World
Bush: Iraqi war may be like Vietnam war
Source: Xinhuanet
10-20-2006 14:39
An Iraqi policeman walks past a burning vehicle at the site of a suicide car bombing in Kirkuk, northeast Iraq on Thursday, Oct.19, 2006. (Xinhua/AFP Photo) |
BEIJING, Oct. 20 (Xinhuanet)-- For the first time, U.S. President George W. Bush has admitted "there could be similarities" between the situation in Iraq and the Vietnam war, according to media reports Friday.
The war in Vietnam lasted some eight years and killed 55,000-plus American lives, while the Iraqi war, since March 2003, has registered an overall death toll of 2,800 and "is expected to shape up more and more deadlier."
Answering questions if he agreed with an opinion by New York Times columnist Thomas Friedman that the current violence in Iraq is "the jihadist equivalent of the Tet offensive," Bush said, "He could be right."
Moreover, realizing the Tet offensive of 1968 in Vietnam helped turn U.S. public opinion against the war, and currently the Republicans are down in the polls prior to the mid-term elections, Bush said, "There's certainly a stepped-up level of violence, and we're heading into an election."

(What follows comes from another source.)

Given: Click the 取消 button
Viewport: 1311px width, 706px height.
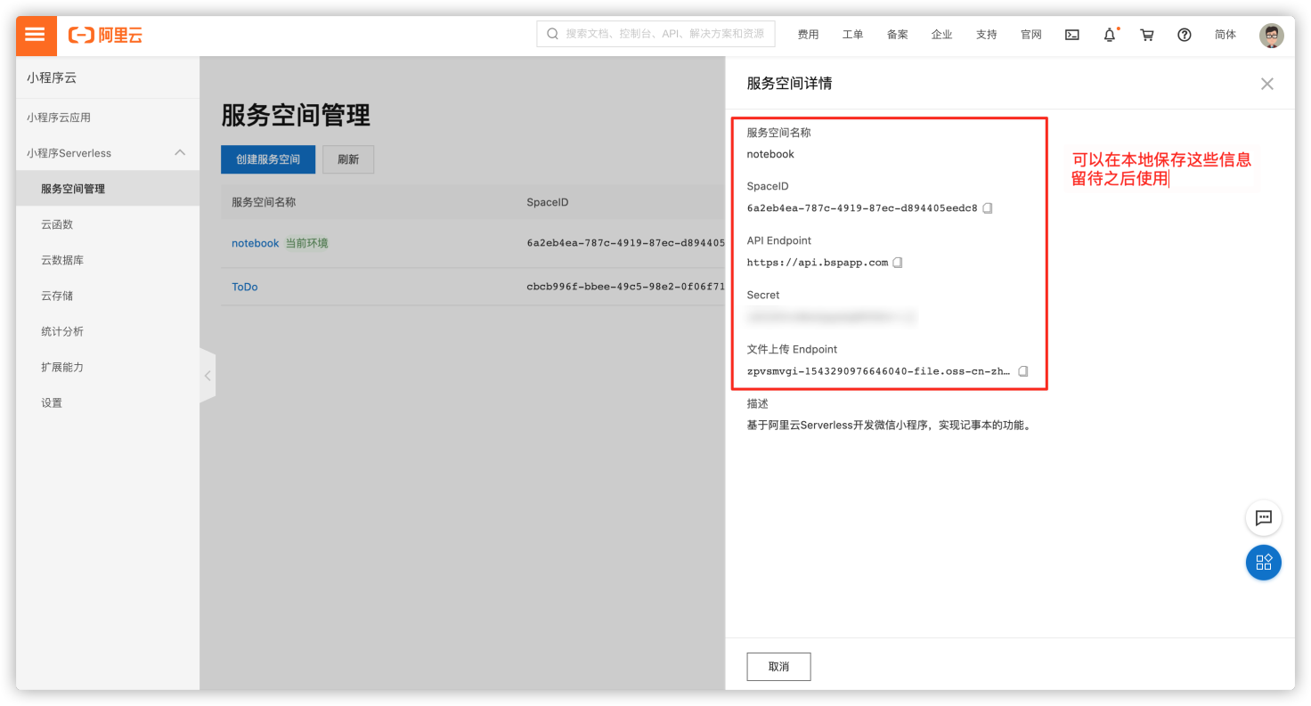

The White House, in a quick attempt to downplay Bush's words, stressed the president did not mean that was a turning point in the Iraq war as in the Vietnam war.
"We don't think that there's been a flip-over point," the President's spokesman told the media. On the contrary, he added, "We're going to continue pursuing victory aggressively."
However, the allusion to the Tet offensive is viewed widely as a real departure for Bush, who hitherto has refused to accept any similarities between Iraq and the war in Vietnam, and also an indicator of how ever more unpopular the war in Iraq has become and how ever more difficult the task has become for the Republicans to keep their control of Congress in the Nov. 7 elections.
According to the latest polls, as high as 35 percent of registered voters planned to vote to express opposition to Bush while just 18 percent said they would support the president in the voting.
There are repeated, multiplying calls, not only from the Democrats, for a phased withdrawal of U.S. troops from Iraq. But the troops seem to remain there for years as Bush said some of the 145,000 deployed in Iraq would still be there when he leaves the White House in January 2009.